I think your forgetting -- 1 reason these type of telescopes works -- Is because -- Once the antennas are in position they don't move. We know exactly where each antenna in placed. Imagine how difficult it would be to keep them from moving / wiggling around in Spaaaaaace
Look up some videos aboot what it took to make the Earth size radio telescope ( the Event Horizon telescope ) to work - The very precise timestamps that allowed the each of the radio telescopes data to be synced up.
It can't cost anything since the technology of space optical/IR interferometers does not exist yet. We know how to do it in theory, but never did it in space.
@@denysvlasenko1865 lol Right - Right
Thats 1 way to put it lol
@@RectalRooter Even if you can't synchronize them with lasers and atomic clocks to the point allowing for interferometry, they could still be useful for super-resolution and light-field imaging to obtain a more volumetric view of the solar system, get a more complete view of the Sun etc
@@tiagotiagot Maybe. I don't know enough to say - this or that _ I can say. I will enjoy finding out
Gonna go out on a limb with an educated guess.
Manufacturing that precision on that large of an area is going to be difficult and costly. Even with a CAD design - It doesn't mean it will work in real world environment..
Just the temperature differences will be a bitch
Technology already exists with deformable mirrors in astronomy, look it up
I did not understand why the telescope has to move very fast
Strange, but true. Claudia is a cousin of, an even more famous Cicone... let me see..Ah! 'Madonna'.
Hi, Fraser. Could you please help me understand the details of her design and application. It was a bit challenging to keep up with her because her accent is not familiar to me. Please, sir.

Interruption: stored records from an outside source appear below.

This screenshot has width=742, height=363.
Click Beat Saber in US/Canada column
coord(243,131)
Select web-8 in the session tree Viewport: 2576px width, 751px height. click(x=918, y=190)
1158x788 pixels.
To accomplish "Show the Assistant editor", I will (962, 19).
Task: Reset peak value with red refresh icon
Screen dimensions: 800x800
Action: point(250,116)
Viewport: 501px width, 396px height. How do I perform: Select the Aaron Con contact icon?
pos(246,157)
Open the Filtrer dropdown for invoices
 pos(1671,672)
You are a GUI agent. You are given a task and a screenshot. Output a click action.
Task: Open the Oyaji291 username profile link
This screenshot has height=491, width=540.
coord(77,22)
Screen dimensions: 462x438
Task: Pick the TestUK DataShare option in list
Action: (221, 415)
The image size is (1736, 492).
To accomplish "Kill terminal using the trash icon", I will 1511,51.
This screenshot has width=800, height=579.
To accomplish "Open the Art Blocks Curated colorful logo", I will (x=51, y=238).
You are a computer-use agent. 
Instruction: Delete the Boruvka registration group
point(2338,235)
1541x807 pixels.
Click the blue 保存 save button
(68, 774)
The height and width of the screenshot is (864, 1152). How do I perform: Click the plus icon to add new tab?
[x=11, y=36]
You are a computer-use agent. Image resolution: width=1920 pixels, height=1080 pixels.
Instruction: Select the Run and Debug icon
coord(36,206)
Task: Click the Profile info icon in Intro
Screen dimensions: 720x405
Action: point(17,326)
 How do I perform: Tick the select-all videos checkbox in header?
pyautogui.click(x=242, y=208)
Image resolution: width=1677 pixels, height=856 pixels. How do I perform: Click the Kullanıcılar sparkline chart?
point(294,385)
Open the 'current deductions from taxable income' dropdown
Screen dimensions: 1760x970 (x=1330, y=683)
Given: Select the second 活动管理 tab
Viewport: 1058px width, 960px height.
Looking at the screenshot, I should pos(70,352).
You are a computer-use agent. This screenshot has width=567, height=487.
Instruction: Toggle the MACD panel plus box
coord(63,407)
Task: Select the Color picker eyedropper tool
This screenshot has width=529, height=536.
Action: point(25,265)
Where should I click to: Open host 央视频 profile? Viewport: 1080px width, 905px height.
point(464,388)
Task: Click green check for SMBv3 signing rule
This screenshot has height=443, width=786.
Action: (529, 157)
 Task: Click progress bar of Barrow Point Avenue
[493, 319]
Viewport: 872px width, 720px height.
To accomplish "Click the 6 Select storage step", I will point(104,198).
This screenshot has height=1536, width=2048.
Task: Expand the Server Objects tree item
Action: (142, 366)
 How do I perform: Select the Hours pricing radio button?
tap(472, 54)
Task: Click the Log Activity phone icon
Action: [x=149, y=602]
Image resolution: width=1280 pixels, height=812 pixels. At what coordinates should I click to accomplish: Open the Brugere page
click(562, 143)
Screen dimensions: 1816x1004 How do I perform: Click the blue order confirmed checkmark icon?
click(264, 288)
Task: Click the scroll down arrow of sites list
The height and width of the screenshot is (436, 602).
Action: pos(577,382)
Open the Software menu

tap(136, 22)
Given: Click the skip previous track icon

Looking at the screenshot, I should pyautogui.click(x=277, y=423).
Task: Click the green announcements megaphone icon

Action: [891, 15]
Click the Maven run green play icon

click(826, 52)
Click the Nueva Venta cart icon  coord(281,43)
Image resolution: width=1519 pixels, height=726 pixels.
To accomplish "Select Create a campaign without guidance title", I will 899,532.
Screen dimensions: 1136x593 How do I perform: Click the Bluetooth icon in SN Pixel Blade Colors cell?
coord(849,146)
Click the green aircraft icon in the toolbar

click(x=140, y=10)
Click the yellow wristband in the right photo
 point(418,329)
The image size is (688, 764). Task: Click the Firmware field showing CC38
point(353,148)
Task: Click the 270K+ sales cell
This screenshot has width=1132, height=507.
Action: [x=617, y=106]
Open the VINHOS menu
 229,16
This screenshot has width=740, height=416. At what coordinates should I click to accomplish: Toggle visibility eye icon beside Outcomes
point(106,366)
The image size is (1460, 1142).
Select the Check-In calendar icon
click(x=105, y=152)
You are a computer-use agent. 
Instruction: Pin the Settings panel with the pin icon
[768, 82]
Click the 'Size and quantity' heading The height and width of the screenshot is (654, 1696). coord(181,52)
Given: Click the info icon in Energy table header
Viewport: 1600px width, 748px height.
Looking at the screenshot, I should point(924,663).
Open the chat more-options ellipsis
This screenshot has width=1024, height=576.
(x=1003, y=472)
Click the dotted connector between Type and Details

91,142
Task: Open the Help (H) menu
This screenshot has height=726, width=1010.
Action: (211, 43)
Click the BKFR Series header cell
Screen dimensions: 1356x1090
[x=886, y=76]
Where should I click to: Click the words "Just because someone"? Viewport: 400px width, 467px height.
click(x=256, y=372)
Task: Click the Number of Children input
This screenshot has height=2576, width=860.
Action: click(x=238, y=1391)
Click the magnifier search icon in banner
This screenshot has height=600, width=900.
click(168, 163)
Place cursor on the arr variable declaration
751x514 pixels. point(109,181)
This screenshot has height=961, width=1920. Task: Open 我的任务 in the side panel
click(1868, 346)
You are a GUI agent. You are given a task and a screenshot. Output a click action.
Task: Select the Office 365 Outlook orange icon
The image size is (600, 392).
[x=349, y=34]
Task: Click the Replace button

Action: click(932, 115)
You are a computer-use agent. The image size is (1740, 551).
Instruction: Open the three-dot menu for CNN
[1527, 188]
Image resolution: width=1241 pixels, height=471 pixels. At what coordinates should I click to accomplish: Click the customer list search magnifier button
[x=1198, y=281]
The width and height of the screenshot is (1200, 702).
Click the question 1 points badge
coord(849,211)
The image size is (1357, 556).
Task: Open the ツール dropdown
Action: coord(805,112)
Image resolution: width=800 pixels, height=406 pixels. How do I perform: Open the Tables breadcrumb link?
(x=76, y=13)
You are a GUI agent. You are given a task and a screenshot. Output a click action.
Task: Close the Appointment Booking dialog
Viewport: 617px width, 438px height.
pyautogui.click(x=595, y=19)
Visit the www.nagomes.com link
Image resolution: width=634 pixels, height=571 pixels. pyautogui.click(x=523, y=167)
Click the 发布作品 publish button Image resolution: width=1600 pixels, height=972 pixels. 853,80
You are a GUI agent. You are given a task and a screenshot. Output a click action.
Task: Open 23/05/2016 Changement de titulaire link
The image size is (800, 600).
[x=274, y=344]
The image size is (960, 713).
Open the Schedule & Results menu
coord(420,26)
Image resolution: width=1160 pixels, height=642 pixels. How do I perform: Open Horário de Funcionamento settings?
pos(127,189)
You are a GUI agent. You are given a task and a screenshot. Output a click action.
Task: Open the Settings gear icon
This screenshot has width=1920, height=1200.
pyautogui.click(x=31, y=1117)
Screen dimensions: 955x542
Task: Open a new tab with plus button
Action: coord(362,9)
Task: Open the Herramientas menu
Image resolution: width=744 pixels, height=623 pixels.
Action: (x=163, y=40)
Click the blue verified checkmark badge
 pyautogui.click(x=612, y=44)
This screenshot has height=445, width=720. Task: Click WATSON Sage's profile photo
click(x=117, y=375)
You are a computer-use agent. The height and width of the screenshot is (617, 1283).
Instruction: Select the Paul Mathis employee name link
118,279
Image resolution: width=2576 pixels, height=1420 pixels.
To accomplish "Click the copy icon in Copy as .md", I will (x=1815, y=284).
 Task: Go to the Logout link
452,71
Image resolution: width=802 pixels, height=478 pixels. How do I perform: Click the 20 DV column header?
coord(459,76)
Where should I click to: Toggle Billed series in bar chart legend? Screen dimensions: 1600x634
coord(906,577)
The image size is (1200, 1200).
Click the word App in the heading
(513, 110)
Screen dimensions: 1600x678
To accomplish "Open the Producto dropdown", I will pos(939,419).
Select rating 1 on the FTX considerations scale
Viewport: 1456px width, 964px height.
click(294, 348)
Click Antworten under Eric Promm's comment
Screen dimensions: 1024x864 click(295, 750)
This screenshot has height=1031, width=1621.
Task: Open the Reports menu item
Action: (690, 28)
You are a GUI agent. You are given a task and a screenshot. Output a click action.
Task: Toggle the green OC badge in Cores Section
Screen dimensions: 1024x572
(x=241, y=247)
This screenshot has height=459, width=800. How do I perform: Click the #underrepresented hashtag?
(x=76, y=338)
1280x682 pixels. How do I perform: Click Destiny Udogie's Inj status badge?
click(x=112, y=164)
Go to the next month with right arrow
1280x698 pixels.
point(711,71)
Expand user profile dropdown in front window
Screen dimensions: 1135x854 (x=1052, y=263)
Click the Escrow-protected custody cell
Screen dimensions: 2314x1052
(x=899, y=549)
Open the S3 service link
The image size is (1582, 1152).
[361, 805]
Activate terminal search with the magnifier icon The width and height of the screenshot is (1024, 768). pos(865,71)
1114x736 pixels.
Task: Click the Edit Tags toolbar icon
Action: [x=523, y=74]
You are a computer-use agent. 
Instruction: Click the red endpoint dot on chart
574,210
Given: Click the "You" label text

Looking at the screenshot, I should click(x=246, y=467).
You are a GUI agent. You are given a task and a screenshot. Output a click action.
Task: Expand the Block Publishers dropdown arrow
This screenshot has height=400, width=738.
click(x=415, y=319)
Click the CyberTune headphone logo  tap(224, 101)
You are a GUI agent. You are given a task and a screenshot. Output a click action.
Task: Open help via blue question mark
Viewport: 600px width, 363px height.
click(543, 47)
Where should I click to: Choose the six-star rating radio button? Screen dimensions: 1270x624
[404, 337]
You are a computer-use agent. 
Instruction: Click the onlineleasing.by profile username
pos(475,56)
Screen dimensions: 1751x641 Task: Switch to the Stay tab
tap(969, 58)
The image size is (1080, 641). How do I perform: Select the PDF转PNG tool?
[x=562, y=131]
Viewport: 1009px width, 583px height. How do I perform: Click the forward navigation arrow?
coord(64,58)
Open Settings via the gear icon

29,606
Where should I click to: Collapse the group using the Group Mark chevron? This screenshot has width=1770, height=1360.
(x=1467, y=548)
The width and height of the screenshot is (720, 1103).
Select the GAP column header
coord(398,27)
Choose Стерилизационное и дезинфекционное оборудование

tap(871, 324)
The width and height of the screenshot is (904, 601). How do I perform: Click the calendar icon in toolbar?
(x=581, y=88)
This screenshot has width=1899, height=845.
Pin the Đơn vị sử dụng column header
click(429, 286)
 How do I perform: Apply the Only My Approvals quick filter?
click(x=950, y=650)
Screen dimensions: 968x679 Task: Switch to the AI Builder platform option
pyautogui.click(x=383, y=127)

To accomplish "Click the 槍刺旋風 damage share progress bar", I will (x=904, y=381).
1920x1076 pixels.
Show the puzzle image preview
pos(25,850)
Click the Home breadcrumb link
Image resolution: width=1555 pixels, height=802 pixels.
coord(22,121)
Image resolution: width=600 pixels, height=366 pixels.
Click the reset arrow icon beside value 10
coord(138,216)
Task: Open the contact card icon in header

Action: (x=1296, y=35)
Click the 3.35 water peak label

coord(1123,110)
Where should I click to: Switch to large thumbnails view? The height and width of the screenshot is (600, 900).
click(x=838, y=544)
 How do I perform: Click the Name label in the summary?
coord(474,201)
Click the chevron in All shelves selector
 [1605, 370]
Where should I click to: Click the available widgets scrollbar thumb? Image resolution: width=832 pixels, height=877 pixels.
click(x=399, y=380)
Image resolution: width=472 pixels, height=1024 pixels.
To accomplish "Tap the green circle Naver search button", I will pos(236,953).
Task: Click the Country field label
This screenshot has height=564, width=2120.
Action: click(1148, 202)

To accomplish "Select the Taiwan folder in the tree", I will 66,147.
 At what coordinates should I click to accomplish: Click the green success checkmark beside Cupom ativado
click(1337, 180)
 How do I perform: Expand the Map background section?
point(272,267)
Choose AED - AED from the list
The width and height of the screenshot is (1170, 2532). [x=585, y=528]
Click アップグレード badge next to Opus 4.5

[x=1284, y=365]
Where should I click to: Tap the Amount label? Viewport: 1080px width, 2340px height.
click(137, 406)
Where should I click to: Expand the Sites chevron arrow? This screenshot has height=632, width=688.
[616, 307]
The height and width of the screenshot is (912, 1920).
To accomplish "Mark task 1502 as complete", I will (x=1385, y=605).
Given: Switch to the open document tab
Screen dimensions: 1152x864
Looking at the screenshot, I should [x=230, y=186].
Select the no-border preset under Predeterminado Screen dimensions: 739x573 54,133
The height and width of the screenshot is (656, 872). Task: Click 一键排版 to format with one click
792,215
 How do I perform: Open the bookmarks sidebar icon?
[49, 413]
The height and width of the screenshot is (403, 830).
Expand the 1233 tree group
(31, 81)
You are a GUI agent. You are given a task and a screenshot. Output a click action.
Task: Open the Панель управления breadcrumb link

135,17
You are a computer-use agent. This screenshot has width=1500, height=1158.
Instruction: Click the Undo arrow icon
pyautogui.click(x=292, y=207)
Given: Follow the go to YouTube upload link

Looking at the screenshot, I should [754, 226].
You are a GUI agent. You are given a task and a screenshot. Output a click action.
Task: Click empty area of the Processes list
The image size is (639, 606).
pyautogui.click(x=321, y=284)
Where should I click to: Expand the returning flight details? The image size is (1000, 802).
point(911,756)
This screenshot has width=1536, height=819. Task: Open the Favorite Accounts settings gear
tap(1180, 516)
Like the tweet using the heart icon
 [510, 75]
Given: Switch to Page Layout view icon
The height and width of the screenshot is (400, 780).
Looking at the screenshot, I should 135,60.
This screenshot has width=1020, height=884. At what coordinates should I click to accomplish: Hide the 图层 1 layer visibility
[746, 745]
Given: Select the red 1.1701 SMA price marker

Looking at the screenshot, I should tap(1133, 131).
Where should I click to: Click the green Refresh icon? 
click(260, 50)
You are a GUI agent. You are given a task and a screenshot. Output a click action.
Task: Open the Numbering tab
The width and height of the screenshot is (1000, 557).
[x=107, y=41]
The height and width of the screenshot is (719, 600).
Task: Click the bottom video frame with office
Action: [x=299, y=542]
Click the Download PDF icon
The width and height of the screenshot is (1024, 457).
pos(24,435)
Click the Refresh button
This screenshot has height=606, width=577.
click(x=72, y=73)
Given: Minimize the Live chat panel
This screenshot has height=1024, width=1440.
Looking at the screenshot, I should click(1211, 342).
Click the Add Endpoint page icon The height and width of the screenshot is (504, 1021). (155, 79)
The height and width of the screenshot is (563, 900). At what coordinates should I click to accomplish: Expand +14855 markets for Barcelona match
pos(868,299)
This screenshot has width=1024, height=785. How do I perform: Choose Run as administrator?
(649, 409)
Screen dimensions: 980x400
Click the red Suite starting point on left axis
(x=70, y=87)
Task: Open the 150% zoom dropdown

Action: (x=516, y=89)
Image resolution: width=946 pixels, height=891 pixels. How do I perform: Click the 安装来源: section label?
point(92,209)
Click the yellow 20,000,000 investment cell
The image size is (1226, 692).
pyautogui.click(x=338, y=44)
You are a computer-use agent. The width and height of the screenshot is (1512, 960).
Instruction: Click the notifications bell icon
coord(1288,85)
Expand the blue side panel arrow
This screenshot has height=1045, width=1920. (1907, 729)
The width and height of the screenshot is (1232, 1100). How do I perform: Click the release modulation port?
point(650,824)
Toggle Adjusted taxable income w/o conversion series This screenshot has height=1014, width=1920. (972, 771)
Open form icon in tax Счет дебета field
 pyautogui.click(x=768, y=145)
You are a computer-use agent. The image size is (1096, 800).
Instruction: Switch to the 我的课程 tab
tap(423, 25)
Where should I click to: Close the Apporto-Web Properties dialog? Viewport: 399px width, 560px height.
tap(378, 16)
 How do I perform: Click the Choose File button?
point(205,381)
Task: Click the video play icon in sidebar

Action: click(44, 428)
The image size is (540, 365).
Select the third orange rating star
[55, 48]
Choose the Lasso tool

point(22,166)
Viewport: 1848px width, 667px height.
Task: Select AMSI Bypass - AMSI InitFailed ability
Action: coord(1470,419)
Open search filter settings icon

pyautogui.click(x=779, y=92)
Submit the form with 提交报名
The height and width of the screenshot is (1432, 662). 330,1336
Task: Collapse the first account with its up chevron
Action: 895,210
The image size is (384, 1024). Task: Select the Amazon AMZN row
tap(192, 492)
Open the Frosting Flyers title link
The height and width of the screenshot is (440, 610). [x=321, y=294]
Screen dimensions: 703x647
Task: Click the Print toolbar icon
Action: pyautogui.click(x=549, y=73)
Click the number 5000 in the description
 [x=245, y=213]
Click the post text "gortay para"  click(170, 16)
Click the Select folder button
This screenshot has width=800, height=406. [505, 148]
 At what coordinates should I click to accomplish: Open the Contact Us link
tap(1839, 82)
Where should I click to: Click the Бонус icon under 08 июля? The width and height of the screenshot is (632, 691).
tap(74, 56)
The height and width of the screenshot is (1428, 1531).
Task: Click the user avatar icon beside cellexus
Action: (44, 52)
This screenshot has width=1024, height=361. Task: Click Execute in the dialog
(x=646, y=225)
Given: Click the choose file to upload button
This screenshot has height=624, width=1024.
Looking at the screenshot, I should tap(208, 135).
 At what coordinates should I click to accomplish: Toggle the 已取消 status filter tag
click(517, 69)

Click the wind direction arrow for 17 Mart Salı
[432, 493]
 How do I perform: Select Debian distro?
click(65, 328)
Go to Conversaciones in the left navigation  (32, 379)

If you turn on the Closed Captions, you can read along with whaf she's saying. The video has mostly been properly captioned; only a few errors, easy to fill in the gaps if you can also hear her.
Unfortunately, even their paper on arXiv has no details of the design.
Listening at 2x speed was a mistake
If they are new they are only new to us because they are light years away. Which means they are how many ever light years new. Not arguing. Just saying.
🙌
Ermm. Where have your past interviews gone?
thank you . ( 2024 / May / 13 )
Nice real pics thanks. Like to see even if folks do not like them.
I can't even listen to ..... ahh I'm only joking, this was good.
Thank you, I want to see more REAL pictures, not artists rendition.
Hey wow! I think I saw God in those images, hard at work creating stuff...
Nope! Sorry... That was just my imagination. It was actually Santa Claus...
6
😂
She's cute
Fake.
Sexy accent.
Fraser's? I think it's Canadian.
Fraser = Canada
Dr. Cicone = Norway
@@kolbyking2315Dr. Cicone is actually Italian. She just happens to be based at the Uni. of Oslo in Norway.
Once again I can't understand your guests
that makes one of us, I could listen to that accent forever, she's smart and good looking too!
There's a "CC"\subtitles button as well as the transcript if you have an issue understanding, if it's just that you have problems with accents.
If it's an issue you have with understanding the actual content, then you need to educate yourself in more science subjects to do so.